NFL franchise tag window will give Bears clarity on two fronts heading into free agency

NFL franchise tag window will give Bears clarity on two fronts heading into free agency originally appeared on NBC Sports Chicago

The NFL offseason officially started Tuesday when the tag window opened up. From Tuesday, February 20, until March 5, teams can place the franchise tag or transition tag on players whose contracts are set to expire.

Teams usually wait until later in the window to exercise the tag and will have until mid-July to agree on a long-term extension with the tagged player. The player must play on the one-year deal if an extension isn't reached. Teams and players can continue to work out different incentives past the mid-July deadline, but it has to be done within the one-year parameters of the tag.

The Bears will be front and center during the window, with star cornerback Jaylon Johnson expected to receive the tag as his camp and general manager Ryan Poles work to find common ground on a long-term contract.

The tag window will provide some clarity on Johnson's future and put $18.8 million on the books for 2024 unless a different deal is reached by mid-July.

But the Bears will also get a complete understanding of the free agent market during the tag window.

The Bears still need to fill numerous holes in their roster, including wide receiver, center, safety, and defensive end.

Potential high-price free-agent targets like wide receiver Tee Higgins, safety Antoine Winfield, edge rushers Brian Burns and Josh Allen, and defensive tackle Justin Madubuike will likely receive the tag during the window.

On the flip side, wide receiver Mike Evans, defensive tackle Chris Jones, defensive end Bryce Huff, safety Kyle Dugger, and edge rusher Danielle Hunter either are not expected to be tagged or, in Hunter's case, have a no-tag clause in their contract.

After releasing Eddie Jackson and Cody Whitehair, the Bears have around $67 million in cap space. But once you factor in the draft class slots, the 51-man total, and the necessary in-season spending, the Bears are realistically around $50 million. Johnson's tag would put the Bears at around or slightly under $30 million to spend, with several holes to fill.

The tag window will allow Poles to see what big fish will be available when the new league year begins.

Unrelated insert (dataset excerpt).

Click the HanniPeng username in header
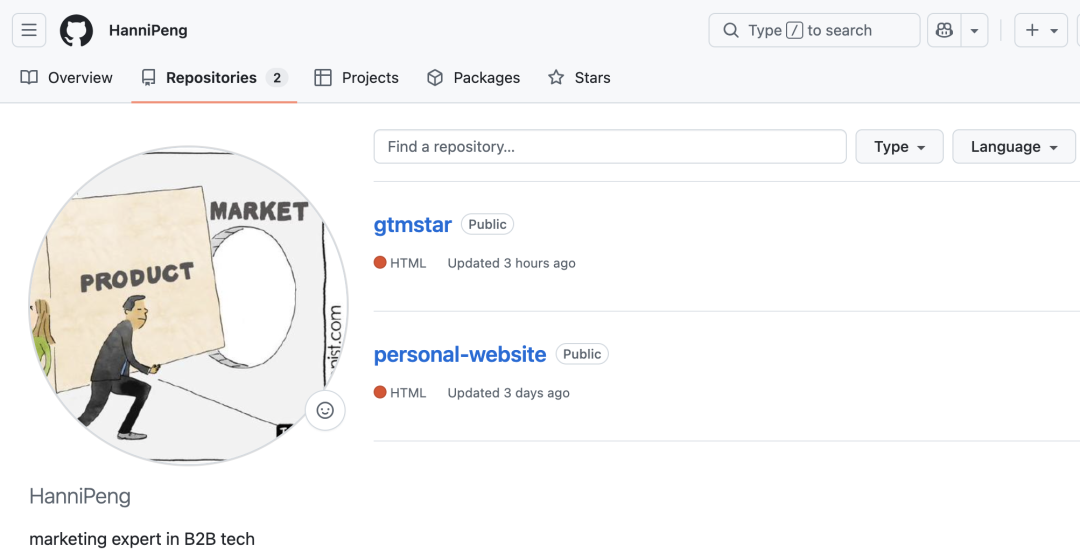1080x560 pixels. 148,30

But at this point, paying Evans a contract with an annual value of $24 million or giving Hunter $20-plus million is unlikely, given the team's multiple needs and available cap room. There are always cap moves to open up more space if the right player is available. The Bears could also value a player like Evans or Hunter so highly that they feel comfortable sinking most of their cap space into one player and finding affordable veteran fillers at other depth positions.

If we operate with the Bears' effective cap space sitting at $50 million (rough estimate with draft class and in-season money), the Bears could, in theory, tag Johnson for $18.8, give Evans or Hunter a big-ticket deal in the $20-plus million range, and add a veteran center for around $6-7 million, and be about done. That leaves clear needs at safety, other interior offensive line positions, second tight end, and either wide receiver or defensive end unchecked.

The tag window and the conversations at next week's NFL Scouting Combine will help Poles and the Bears crystalize their plans going forward.

That will almost certainly start with tagging Johnson and then seeing what the entire free-agent class will look like after the dust has settled from the other 31 teams.